In this post I will try to mention few important take aways you can consider. These are going to be a combination of both general and architectural tips. I tried my level best to put it short and condense it down to just a few of them.
These are the general ones ..
- Always have better and consistent naming conventions to your ClassNames, methodNames and variableNames.
It’s not always about finishing things before the deadlines. We also need to think of other developers who will be working on that project at a later point of time.
If he is someone who knows where you stay, he is going to come to your place and beat you up! 🤣
- Start the classname with capital letter and have the first letter of every word in capital letters. Something like this ..
AccountController
,UserUtils
and etc.
Try avoid having the class names in the following manner
accountcontroller
accountController
account_Controller
However, nothing wrong in having the above mentioned naming conventions, but it's suggested to avoid these variants.
-
Start the method with a small letter and have first letter of every word in capital letters(Camel Casing). Same is the case with variables too.
-
It’s suggested to have all the Constant variables in UPPERCASE where words are separated by underscore character (“_”). Make sure to use final modifier with constant variables. Something like this.

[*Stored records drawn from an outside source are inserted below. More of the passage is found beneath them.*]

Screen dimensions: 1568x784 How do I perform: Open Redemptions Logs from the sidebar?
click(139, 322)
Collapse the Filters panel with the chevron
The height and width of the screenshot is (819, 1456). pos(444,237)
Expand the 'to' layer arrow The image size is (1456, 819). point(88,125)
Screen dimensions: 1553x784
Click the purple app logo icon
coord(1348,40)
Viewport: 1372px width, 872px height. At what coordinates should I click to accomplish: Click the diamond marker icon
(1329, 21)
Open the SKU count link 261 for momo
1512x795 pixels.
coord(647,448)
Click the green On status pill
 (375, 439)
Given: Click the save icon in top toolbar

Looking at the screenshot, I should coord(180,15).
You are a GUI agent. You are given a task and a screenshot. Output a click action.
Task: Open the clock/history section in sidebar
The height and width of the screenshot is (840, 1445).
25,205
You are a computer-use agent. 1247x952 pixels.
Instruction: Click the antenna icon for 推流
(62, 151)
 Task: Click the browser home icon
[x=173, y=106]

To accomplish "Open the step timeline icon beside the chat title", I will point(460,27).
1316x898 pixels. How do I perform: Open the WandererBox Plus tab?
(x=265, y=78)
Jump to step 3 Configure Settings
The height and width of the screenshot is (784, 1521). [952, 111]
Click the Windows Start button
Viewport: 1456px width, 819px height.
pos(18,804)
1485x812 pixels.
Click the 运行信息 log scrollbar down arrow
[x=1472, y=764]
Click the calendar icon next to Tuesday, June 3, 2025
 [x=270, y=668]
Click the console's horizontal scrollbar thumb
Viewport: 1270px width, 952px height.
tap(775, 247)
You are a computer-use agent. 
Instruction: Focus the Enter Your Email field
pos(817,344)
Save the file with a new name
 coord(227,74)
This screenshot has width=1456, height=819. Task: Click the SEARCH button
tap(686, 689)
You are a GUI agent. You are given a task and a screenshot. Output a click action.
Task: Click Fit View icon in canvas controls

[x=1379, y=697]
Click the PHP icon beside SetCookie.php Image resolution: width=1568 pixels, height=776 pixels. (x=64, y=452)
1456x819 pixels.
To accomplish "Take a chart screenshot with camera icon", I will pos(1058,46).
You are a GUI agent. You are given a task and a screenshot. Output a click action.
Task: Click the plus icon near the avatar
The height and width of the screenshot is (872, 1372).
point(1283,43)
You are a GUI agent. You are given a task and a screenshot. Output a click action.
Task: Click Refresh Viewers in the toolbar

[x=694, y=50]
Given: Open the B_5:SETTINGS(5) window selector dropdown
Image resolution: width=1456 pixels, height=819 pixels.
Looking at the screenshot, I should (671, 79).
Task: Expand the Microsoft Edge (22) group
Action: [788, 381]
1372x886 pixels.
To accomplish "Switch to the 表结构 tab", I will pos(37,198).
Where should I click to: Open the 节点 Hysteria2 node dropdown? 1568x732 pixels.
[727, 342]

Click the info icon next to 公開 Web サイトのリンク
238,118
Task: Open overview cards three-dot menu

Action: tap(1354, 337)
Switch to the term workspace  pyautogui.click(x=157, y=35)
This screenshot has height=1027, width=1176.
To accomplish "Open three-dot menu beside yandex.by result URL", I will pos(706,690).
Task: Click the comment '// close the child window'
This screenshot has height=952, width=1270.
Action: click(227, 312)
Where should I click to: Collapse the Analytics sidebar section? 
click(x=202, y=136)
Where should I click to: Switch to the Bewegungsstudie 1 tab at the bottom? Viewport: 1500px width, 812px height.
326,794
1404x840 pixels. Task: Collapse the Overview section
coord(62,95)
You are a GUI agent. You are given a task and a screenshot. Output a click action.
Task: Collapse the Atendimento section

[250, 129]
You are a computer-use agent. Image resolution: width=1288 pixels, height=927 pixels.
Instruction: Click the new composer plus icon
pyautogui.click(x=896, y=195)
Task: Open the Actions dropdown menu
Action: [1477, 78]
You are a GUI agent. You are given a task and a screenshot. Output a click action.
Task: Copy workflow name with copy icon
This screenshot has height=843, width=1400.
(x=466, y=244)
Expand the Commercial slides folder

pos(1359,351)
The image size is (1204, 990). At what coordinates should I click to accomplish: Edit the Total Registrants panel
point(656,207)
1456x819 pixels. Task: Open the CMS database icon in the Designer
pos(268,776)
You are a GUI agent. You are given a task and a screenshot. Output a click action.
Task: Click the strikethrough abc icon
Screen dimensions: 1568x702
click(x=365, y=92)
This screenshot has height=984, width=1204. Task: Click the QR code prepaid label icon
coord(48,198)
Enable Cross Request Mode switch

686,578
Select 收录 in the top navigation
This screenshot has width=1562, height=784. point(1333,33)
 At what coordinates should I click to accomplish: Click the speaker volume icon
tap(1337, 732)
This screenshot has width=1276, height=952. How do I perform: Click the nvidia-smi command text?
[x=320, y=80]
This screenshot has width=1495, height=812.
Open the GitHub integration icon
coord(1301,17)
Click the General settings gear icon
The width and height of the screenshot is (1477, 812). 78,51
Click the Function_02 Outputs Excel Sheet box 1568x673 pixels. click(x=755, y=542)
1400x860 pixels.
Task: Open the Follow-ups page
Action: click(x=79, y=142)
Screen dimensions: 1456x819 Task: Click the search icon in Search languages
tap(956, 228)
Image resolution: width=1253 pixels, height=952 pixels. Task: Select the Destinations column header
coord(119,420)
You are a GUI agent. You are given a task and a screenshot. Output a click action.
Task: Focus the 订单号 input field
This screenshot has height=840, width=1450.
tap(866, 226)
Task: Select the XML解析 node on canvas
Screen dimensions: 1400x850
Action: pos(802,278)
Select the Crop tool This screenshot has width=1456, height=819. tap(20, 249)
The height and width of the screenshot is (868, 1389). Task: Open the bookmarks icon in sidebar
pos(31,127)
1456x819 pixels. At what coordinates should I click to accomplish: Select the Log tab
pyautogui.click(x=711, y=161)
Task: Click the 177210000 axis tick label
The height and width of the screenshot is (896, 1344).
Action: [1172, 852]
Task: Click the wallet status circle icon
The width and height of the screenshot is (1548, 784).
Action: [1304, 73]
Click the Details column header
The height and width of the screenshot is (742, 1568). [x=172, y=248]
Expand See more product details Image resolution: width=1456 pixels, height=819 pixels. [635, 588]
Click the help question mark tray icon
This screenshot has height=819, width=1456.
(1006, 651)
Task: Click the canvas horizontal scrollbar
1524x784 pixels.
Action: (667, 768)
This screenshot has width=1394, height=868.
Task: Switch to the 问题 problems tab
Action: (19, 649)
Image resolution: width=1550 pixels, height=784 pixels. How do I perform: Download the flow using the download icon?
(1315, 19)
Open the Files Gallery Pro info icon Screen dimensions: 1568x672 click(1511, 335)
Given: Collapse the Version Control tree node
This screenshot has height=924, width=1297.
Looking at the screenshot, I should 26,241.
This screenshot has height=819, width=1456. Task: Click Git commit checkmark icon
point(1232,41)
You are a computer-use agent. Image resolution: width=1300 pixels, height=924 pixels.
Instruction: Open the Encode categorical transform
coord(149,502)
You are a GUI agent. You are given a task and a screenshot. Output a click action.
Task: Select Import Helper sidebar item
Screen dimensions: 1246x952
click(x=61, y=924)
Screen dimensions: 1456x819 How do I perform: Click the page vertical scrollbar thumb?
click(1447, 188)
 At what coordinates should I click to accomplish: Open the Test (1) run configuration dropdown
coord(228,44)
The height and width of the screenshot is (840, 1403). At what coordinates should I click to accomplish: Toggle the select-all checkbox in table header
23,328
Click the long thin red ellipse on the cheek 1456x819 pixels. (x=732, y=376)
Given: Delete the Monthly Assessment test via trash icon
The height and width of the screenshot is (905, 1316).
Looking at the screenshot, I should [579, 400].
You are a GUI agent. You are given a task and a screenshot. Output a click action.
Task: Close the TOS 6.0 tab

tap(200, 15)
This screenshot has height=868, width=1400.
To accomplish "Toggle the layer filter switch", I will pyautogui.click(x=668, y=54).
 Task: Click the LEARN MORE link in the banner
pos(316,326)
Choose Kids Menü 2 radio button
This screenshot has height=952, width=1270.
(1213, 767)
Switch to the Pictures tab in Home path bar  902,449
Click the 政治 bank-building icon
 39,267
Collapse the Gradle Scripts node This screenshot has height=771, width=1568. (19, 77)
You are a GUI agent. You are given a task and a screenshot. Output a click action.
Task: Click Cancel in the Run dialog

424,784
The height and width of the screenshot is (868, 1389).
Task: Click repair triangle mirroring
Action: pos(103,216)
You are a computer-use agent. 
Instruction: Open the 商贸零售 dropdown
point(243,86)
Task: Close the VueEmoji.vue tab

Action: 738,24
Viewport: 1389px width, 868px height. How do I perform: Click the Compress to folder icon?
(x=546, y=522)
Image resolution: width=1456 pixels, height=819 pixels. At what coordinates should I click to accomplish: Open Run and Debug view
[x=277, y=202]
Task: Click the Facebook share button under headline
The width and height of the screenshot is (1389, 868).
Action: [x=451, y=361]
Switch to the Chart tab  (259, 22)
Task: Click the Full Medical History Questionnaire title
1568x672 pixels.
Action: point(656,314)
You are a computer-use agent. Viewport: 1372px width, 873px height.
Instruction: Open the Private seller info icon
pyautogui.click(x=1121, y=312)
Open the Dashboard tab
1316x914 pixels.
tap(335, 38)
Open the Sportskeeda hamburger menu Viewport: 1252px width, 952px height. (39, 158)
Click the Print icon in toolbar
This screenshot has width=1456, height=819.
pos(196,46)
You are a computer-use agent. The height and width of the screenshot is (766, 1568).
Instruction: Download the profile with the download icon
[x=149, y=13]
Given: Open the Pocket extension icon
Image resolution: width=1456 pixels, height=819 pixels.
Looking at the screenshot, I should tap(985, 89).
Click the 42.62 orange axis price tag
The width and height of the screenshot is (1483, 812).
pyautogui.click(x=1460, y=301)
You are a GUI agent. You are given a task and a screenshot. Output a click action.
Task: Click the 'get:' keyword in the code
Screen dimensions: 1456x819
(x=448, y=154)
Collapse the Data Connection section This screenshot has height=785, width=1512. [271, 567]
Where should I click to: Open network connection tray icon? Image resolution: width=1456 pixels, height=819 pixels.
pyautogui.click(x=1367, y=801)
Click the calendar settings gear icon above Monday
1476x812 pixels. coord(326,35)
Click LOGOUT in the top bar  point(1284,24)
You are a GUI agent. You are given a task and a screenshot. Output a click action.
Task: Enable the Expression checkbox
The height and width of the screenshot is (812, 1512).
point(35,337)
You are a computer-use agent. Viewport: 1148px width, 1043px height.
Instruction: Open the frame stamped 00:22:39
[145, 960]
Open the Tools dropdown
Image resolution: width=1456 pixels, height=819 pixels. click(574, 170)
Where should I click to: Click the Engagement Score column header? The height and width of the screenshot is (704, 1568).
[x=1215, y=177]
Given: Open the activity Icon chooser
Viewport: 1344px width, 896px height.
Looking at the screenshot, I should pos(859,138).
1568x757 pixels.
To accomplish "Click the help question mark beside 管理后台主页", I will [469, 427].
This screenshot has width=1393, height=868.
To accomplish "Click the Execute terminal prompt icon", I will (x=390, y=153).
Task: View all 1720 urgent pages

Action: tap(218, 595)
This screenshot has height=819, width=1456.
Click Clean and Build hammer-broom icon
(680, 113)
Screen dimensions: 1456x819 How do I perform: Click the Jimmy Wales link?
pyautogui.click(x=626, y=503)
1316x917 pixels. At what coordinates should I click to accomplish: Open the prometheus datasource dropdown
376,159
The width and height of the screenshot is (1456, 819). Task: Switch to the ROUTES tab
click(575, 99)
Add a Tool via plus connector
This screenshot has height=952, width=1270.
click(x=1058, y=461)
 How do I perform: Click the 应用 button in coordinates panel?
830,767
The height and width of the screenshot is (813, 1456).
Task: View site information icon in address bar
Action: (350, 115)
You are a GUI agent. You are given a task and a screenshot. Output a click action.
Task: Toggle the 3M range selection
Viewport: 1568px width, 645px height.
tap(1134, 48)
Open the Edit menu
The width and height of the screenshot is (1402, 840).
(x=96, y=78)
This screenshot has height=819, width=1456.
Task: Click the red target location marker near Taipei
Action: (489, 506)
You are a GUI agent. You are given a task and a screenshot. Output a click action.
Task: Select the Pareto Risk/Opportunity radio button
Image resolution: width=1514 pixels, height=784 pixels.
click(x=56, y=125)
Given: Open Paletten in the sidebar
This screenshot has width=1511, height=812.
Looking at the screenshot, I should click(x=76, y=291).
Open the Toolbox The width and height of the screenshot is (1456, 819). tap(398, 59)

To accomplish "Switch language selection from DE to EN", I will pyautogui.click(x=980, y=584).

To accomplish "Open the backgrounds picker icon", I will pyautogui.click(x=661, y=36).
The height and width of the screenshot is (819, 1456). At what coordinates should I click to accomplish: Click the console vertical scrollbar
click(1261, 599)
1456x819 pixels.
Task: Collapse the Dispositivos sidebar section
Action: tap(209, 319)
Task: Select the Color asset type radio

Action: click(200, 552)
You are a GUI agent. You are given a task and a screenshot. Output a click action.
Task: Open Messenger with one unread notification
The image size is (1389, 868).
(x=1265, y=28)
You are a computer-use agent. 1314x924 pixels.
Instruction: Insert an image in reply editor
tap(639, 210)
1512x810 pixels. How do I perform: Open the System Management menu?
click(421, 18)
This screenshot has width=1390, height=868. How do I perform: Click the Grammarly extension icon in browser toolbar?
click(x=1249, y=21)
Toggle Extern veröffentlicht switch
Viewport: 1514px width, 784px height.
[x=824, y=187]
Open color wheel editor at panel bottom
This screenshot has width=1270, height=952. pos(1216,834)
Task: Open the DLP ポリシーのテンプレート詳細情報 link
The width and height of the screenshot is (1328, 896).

public final String SECURITY_TOKEN = "...........";
2. Do not always use public
Access Specifier for Classes. Expose them only required. Default Access Specifier is private
and leave it alone that way.
3. Code should be refactored to make sure it’s easily understandable rather than trying to stuff everything in one method am make it one big fat method.
That way its becomes lot more easy for other developers to understand and debug it.
When you are searching for something in your private room it becomes lot more easy for you to get hold of it when its properly organised, isn’t it. Same principle applies to programming too.
Move all the frequently used utility methods to Utility Classes
Try moving all the business logic which is not the main goal of the application to helper methods in Helper Classes.
4. Always add comments.
I make it a point to write the code(break/refactor the code) in such a way that comments are not required in the first place.
But I always add comments.
So the gist is, write the code as if you dont need comments but always have them.
At the same time avoid the most obvious comments.